RetouchLLM: Training-free Code-based Image Retouching with Vision Language Models
Moon Ye-Bin, Roy Miles, Tae-Hyun Oh, Ismail Elezi, Jiankang Deng
TL;DR
RetouchLLM tackles the need for flexible, interpretable image retouching without reliance on large paired datasets. It introduces a training-free, white-box pipeline that iteratively refines high-resolution images using a visual critic (VLM) and a code generator (LLM) to produce executable editing programs. A CLIP-based, KL-divergence style selection score guides each iteration, enabling stable convergence toward a target style with multiple reference images and no training data. The system supports natural language interaction for personalized, fine-grained edits and demonstrates strong generalization across diverse retouching styles and backbones.

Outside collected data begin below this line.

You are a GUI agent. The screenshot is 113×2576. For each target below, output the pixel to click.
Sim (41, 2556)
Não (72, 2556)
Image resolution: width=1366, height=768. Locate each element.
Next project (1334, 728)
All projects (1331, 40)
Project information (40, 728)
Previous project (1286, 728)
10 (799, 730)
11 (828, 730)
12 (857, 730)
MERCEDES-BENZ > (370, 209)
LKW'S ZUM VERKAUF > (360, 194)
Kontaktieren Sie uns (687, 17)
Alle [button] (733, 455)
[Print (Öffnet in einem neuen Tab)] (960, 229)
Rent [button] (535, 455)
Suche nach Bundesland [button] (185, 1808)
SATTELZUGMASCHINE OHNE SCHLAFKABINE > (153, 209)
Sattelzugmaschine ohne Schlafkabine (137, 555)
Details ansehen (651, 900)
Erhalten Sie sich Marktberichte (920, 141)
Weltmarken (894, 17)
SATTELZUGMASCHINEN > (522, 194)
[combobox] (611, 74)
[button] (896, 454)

This approach offers transparent, reusable editing pipelines suitable for real-world applications while preserving image fidelity and enabling user-guided refinement.
Abstract
Image retouching not only enhances visual quality but also serves as a means of expressing personal preferences and emotions. However, existing learning-based approaches require large-scale paired data and operate as black boxes, making the retouching process opaque and limiting their adaptability to handle diverse, user- or image-specific adjustments. In this work, we propose RetouchLLM, a training-free white-box image retouching system, which requires no training data and performs interpretable, code-based retouching directly on high-resolution images. Our framework progressively enhances the image in a manner similar to how humans perform multi-step retouching, allowing exploration of diverse adjustment paths. It comprises of two main modules: a visual critic that identifies differences between the input and reference images, and a code generator that produces executable codes. Experiments demonstrate that our approach generalizes well across diverse retouching styles, while natural language-based user interaction enables interpretable and controllable adjustments tailored to user intent.